Collected data
↓

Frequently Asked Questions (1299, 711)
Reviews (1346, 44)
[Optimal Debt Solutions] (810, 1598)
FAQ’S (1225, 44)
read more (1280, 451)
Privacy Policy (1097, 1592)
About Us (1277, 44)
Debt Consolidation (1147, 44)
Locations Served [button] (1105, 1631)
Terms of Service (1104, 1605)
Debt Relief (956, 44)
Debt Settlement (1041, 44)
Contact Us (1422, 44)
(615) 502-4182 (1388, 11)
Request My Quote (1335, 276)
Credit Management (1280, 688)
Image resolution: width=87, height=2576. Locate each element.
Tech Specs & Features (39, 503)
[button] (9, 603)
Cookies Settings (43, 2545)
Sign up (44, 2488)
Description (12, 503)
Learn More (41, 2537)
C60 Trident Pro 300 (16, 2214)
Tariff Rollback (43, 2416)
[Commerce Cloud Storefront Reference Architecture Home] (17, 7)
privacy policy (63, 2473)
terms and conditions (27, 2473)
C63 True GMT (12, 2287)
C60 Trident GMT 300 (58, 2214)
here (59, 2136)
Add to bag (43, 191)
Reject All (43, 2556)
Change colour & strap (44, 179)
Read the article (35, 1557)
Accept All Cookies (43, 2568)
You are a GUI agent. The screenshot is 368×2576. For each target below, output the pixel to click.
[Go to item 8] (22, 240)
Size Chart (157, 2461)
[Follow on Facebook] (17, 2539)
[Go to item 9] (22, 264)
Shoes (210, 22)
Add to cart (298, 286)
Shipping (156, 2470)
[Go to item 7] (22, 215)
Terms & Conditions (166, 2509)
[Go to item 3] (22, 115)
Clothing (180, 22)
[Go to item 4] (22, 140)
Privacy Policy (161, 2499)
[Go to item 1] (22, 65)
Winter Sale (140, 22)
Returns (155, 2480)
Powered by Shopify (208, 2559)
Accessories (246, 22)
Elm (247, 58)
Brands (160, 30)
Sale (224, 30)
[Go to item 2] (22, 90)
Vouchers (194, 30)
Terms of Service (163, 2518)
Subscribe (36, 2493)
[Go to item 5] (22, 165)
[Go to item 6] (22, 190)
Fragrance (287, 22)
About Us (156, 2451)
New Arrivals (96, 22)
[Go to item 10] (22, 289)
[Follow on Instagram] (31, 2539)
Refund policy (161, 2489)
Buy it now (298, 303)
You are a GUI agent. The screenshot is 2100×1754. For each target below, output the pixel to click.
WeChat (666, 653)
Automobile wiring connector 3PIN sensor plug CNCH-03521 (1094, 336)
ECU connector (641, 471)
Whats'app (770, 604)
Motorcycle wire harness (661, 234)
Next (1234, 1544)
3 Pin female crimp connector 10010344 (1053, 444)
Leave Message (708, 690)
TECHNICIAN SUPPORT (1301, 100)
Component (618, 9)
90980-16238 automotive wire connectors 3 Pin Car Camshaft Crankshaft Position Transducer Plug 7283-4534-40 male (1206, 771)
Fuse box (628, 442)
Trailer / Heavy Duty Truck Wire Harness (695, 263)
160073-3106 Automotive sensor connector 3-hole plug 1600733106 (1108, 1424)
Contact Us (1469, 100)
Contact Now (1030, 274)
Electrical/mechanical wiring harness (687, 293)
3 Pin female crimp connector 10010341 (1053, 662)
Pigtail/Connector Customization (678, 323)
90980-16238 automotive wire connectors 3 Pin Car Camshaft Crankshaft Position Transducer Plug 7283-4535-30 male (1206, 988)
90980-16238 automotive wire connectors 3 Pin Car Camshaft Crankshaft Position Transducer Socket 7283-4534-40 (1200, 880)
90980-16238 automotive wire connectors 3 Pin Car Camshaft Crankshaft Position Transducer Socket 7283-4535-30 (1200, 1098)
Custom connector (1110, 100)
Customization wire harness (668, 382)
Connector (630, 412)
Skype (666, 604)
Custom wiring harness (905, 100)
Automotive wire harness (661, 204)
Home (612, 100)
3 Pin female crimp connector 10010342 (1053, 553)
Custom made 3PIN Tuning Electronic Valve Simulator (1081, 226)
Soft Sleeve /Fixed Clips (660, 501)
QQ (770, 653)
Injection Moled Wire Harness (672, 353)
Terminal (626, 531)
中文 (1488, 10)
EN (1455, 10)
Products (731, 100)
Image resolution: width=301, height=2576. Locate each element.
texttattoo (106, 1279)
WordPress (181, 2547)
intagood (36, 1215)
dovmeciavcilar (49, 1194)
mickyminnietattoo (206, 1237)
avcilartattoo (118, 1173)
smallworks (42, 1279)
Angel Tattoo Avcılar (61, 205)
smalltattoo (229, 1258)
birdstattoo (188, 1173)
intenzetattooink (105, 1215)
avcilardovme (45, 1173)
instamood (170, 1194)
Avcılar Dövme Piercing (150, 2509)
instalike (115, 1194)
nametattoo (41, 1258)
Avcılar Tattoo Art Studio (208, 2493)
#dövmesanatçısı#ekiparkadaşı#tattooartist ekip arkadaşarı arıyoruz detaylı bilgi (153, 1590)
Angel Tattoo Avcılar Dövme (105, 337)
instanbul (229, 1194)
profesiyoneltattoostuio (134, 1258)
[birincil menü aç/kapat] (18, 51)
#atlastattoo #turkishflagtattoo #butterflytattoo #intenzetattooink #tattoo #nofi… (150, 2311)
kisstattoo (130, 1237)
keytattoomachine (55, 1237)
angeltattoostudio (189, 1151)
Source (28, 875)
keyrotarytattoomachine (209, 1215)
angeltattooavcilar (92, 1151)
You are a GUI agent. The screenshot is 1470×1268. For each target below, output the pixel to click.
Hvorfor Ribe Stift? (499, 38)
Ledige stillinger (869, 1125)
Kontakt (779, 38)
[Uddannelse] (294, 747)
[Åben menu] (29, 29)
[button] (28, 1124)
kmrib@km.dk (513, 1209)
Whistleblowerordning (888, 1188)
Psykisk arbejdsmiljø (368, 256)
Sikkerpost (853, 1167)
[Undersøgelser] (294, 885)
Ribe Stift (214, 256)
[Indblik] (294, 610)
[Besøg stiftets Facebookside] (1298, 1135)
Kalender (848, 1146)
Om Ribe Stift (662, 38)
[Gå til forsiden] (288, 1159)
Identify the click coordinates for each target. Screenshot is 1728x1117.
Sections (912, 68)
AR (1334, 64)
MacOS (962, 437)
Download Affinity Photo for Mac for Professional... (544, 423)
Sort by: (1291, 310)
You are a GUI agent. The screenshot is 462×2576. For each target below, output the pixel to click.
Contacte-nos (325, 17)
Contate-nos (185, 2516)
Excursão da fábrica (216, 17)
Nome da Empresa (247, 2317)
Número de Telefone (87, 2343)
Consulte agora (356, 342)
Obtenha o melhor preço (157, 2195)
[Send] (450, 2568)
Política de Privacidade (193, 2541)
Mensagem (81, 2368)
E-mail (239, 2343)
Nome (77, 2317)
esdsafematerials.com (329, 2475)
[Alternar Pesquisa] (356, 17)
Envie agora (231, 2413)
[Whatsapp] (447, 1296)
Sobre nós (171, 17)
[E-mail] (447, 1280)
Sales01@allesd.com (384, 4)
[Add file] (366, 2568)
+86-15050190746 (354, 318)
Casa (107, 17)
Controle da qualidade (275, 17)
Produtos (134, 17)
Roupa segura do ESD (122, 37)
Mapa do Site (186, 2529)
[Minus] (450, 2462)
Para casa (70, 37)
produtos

↑

WORK INSTRUCTIONS | Every entry above must be returned word for word.

RESPONSE TO THIS TASK |
Frequently Asked Questions (1299, 711)
Reviews (1346, 44)
[Optimal Debt Solutions] (810, 1598)
FAQ’S (1225, 44)
read more (1280, 451)
Privacy Policy (1097, 1592)
About Us (1277, 44)
Debt Consolidation (1147, 44)
Locations Served [button] (1105, 1631)
Terms of Service (1104, 1605)
Debt Relief (956, 44)
Debt Settlement (1041, 44)
Contact Us (1422, 44)
(615) 502-4182 (1388, 11)
Request My Quote (1335, 276)
Credit Management (1280, 688)
Image resolution: width=87, height=2576. Locate each element.
Tech Specs & Features (39, 503)
[button] (9, 603)
Cookies Settings (43, 2545)
Sign up (44, 2488)
Description (12, 503)
Learn More (41, 2537)
C60 Trident Pro 300 (16, 2214)
Tariff Rollback (43, 2416)
[Commerce Cloud Storefront Reference Architecture Home] (17, 7)
privacy policy (63, 2473)
terms and conditions (27, 2473)
C63 True GMT (12, 2287)
C60 Trident GMT 300 (58, 2214)
here (59, 2136)
Add to bag (43, 191)
Reject All (43, 2556)
Change colour & strap (44, 179)
Read the article (35, 1557)
Accept All Cookies (43, 2568)
You are a GUI agent. The screenshot is 368×2576. For each target below, output the pixel to click.
[Go to item 8] (22, 240)
Size Chart (157, 2461)
[Follow on Facebook] (17, 2539)
[Go to item 9] (22, 264)
Shoes (210, 22)
Add to cart (298, 286)
Shipping (156, 2470)
[Go to item 7] (22, 215)
Terms & Conditions (166, 2509)
[Go to item 3] (22, 115)
Clothing (180, 22)
[Go to item 4] (22, 140)
Privacy Policy (161, 2499)
[Go to item 1] (22, 65)
Winter Sale (140, 22)
Returns (155, 2480)
Powered by Shopify (208, 2559)
Accessories (246, 22)
Elm (247, 58)
Brands (160, 30)
Sale (224, 30)
[Go to item 2] (22, 90)
Vouchers (194, 30)
Terms of Service (163, 2518)
Subscribe (36, 2493)
[Go to item 5] (22, 165)
[Go to item 6] (22, 190)
Fragrance (287, 22)
About Us (156, 2451)
New Arrivals (96, 22)
[Go to item 10] (22, 289)
[Follow on Instagram] (31, 2539)
Refund policy (161, 2489)
Buy it now (298, 303)
You are a GUI agent. The screenshot is 2100×1754. For each target below, output the pixel to click.
WeChat (666, 653)
Automobile wiring connector 3PIN sensor plug CNCH-03521 (1094, 336)
ECU connector (641, 471)
Whats'app (770, 604)
Motorcycle wire harness (661, 234)
Next (1234, 1544)
3 Pin female crimp connector 10010344 (1053, 444)
Leave Message (708, 690)
TECHNICIAN SUPPORT (1301, 100)
Component (618, 9)
90980-16238 automotive wire connectors 3 Pin Car Camshaft Crankshaft Position Transducer Plug 7283-4534-40 male (1206, 771)
Fuse box (628, 442)
Trailer / Heavy Duty Truck Wire Harness (695, 263)
160073-3106 Automotive sensor connector 3-hole plug 1600733106 (1108, 1424)
Contact Us (1469, 100)
Contact Now (1030, 274)
Electrical/mechanical wiring harness (687, 293)
3 Pin female crimp connector 10010341 (1053, 662)
Pigtail/Connector Customization (678, 323)
90980-16238 automotive wire connectors 3 Pin Car Camshaft Crankshaft Position Transducer Plug 7283-4535-30 male (1206, 988)
90980-16238 automotive wire connectors 3 Pin Car Camshaft Crankshaft Position Transducer Socket 7283-4534-40 (1200, 880)
90980-16238 automotive wire connectors 3 Pin Car Camshaft Crankshaft Position Transducer Socket 7283-4535-30 (1200, 1098)
Custom connector (1110, 100)
Customization wire harness (668, 382)
Connector (630, 412)
Skype (666, 604)
Custom wiring harness (905, 100)
Automotive wire harness (661, 204)
Home (612, 100)
3 Pin female crimp connector 10010342 (1053, 553)
Custom made 3PIN Tuning Electronic Valve Simulator (1081, 226)
Soft Sleeve /Fixed Clips (660, 501)
QQ (770, 653)
Injection Moled Wire Harness (672, 353)
Terminal (626, 531)
中文 (1488, 10)
EN (1455, 10)
Products (731, 100)
Image resolution: width=301, height=2576. Locate each element.
texttattoo (106, 1279)
WordPress (181, 2547)
intagood (36, 1215)
dovmeciavcilar (49, 1194)
mickyminnietattoo (206, 1237)
avcilartattoo (118, 1173)
smallworks (42, 1279)
Angel Tattoo Avcılar (61, 205)
smalltattoo (229, 1258)
birdstattoo (188, 1173)
intenzetattooink (105, 1215)
avcilardovme (45, 1173)
instamood (170, 1194)
Avcılar Dövme Piercing (150, 2509)
instalike (115, 1194)
nametattoo (41, 1258)
Avcılar Tattoo Art Studio (208, 2493)
#dövmesanatçısı#ekiparkadaşı#tattooartist ekip arkadaşarı arıyoruz detaylı bilgi (153, 1590)
Angel Tattoo Avcılar Dövme (105, 337)
instanbul (229, 1194)
profesiyoneltattoostuio (134, 1258)
[birincil menü aç/kapat] (18, 51)
#atlastattoo #turkishflagtattoo #butterflytattoo #intenzetattooink #tattoo #nofi… (150, 2311)
kisstattoo (130, 1237)
keytattoomachine (55, 1237)
angeltattoostudio (189, 1151)
Source (28, 875)
keyrotarytattoomachine (209, 1215)
angeltattooavcilar (92, 1151)
You are a GUI agent. The screenshot is 1470×1268. For each target below, output the pixel to click.
Hvorfor Ribe Stift? (499, 38)
Ledige stillinger (869, 1125)
Kontakt (779, 38)
[Uddannelse] (294, 747)
[Åben menu] (29, 29)
[button] (28, 1124)
kmrib@km.dk (513, 1209)
Whistleblowerordning (888, 1188)
Psykisk arbejdsmiljø (368, 256)
Sikkerpost (853, 1167)
[Undersøgelser] (294, 885)
Ribe Stift (214, 256)
[Indblik] (294, 610)
[Besøg stiftets Facebookside] (1298, 1135)
Kalender (848, 1146)
Om Ribe Stift (662, 38)
[Gå til forsiden] (288, 1159)
Identify the click coordinates for each target. Screenshot is 1728x1117.
Sections (912, 68)
AR (1334, 64)
MacOS (962, 437)
Download Affinity Photo for Mac for Professional... (544, 423)
Sort by: (1291, 310)
You are a GUI agent. The screenshot is 462×2576. For each target below, output the pixel to click.
Contacte-nos (325, 17)
Contate-nos (185, 2516)
Excursão da fábrica (216, 17)
Nome da Empresa (247, 2317)
Número de Telefone (87, 2343)
Consulte agora (356, 342)
Obtenha o melhor preço (157, 2195)
[Send] (450, 2568)
Política de Privacidade (193, 2541)
Mensagem (81, 2368)
E-mail (239, 2343)
Nome (77, 2317)
esdsafematerials.com (329, 2475)
[Alternar Pesquisa] (356, 17)
Envie agora (231, 2413)
[Whatsapp] (447, 1296)
Sobre nós (171, 17)
[E-mail] (447, 1280)
Sales01@allesd.com (384, 4)
[Add file] (366, 2568)
+86-15050190746 (354, 318)
Casa (107, 17)
Controle da qualidade (275, 17)
Produtos (134, 17)
Roupa segura do ESD (122, 37)
Mapa do Site (186, 2529)
[Minus] (450, 2462)
Para casa (70, 37)
produtos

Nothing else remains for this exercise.